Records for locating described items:
** BEGIN **
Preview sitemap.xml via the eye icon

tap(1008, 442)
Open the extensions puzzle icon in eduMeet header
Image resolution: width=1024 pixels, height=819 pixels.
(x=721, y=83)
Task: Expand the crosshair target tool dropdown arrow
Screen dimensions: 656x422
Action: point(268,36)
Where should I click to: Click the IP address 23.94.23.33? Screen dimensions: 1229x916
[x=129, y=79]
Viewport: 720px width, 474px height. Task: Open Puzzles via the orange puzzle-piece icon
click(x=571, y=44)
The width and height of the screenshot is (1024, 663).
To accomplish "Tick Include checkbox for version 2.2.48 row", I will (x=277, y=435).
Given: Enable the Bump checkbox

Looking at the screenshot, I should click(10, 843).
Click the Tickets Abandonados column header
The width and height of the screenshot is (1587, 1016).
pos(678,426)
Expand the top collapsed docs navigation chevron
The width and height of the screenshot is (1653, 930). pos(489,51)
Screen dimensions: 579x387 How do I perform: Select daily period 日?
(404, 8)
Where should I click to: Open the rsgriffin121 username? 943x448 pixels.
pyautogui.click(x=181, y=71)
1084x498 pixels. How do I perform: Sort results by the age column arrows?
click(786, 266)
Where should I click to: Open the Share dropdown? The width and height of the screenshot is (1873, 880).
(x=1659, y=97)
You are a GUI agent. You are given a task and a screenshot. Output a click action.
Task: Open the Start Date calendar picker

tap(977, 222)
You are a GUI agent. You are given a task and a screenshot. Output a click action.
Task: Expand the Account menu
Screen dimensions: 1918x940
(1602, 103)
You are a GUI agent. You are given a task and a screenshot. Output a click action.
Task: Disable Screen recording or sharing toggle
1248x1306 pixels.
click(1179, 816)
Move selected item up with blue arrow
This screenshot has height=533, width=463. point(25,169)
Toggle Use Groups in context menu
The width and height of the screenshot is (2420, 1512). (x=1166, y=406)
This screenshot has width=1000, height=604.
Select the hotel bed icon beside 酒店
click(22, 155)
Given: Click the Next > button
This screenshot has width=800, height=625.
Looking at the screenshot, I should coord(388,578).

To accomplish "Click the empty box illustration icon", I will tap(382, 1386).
** END **
*TASK DIRECTIONS*.
Gather every line of the items above that contains the word "will", copying each such line in full.

*RESPONSE BELOW*.
To accomplish "Tick Include checkbox for version 2.2.48 row", I will (x=277, y=435).
To accomplish "Click the empty box illustration icon", I will tap(382, 1386).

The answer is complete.